But the committee will also debate a more pressing matter: the current recession in the stock market and the potentially grave consequences of the current liquidity squeeze on future state sell-offs of public companies. Although most government officials tried to dismiss the idea of an actual liquidity crunch, they admitted that the continuing drop in the share prices of most privatised companies is not just the result of a temporary recession. Rather it is glaring evidence of the severe shortage of cash in the market.
On the bright side, at the end of last June, out of 163 public companies still on the list scheduled for privatisation, 145 continued to be profitable while 18 were registered as loss-making, Khattab said.

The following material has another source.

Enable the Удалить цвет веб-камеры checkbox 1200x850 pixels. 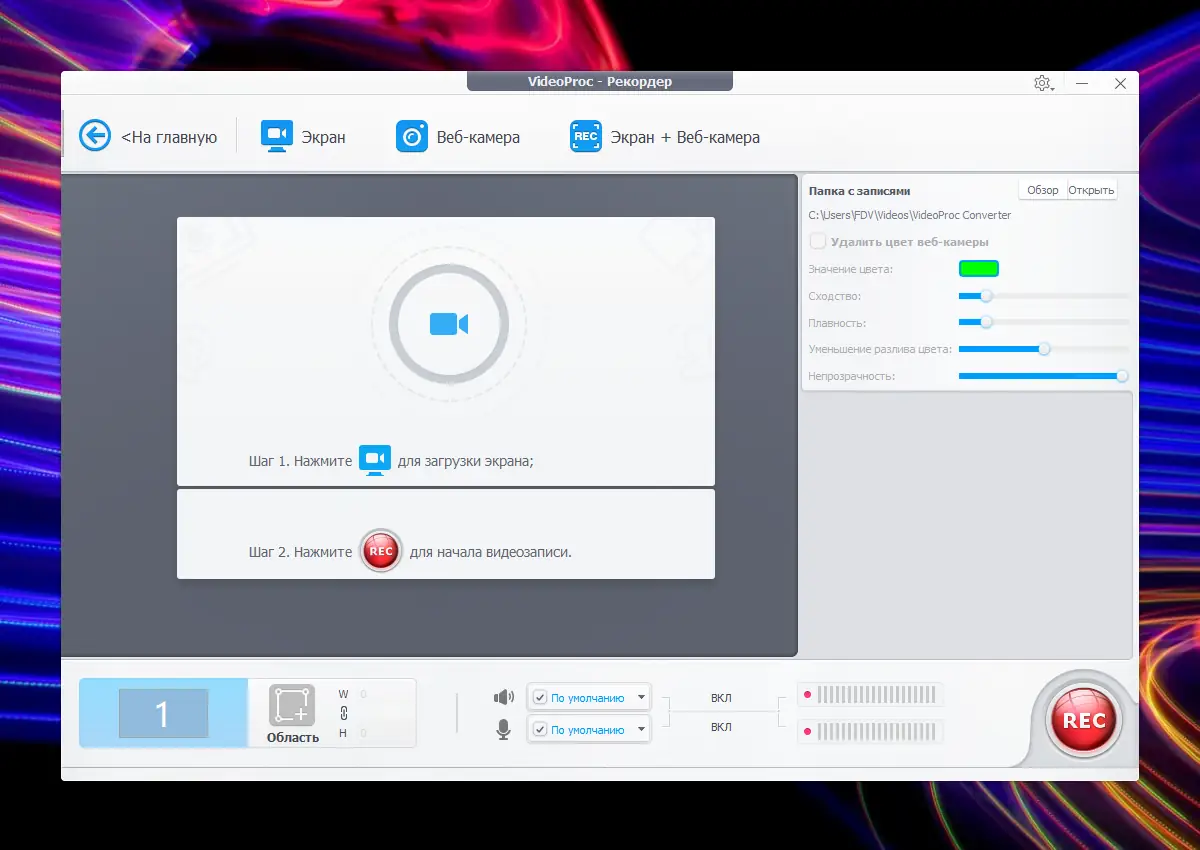pos(818,241)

The successful companies had total profits of LE2,419 billion in 1998-1999, up from LE2,212 billion realised by 193 companies in 1997-1998, he added.
The financial reforms also mean that the number of loss-making companies has dropped by 108, from 126 to 18, since the privatisation programme took off in 1993, Khattab said. The remaining reform of the 18 loss-making companies, Khattab explained, will require huge efforts because they are burdened with tremendous debts, huge unsold inventories and redundant labour. The most striking cases on this list are Helwan Iron and Steel Company, Misr/Helwan Spinning and Weaving Company, Misr Rayon Company and the Egyptian Company for Refractories. During the past six years ending 1 July, 131 companies were either partially or fully privatised, generating receipts of around LE10 billion, Khattab said. Out of this total, LE4.2 billion was transferred to the state treasury, LE3.6 billion was allotted to settle debts while LE2.2 billion was set aside to fund the workers' early retirement programme.
Although these results demonstrate the improvement in the financial position of public sector firms, most economic experts agree that the privatisation programme still has many obstacles to surmount before it is completed.
According to statistics recently released by the Capital Markets Authority (CMA), out of 57 public sector companies whose shares were floated on the stock market in the last six months, the share prices of 43 companies fell by 75 per cent. This fact and the current liquidity squeeze were the main reasons for the government to have second thoughts before going ahead with the long awaited floating of 10 per cent of the shares in the Greater Cairo Company for Electric Power (GCCEP).
Market insiders, however, differed widely on whether floating the shares of GCCEP, which has assets valued at an estimated LE7.3 billion, could finally bail the market out of its current recession and inject liquidity. Said Gabr, a stock market analyst at Misr International Bank, expressed fears that floating GCCEP's shares now could come at the expense of the shares of other companies, thereby leading to a new downward spiral in prices. Floating GCCEP's shares could push investors to sell shares they own in other companies in favour of buying GCCEP's, Gabr warned. "This is not a good thing because it could make the recession in the market worse," said Gabr.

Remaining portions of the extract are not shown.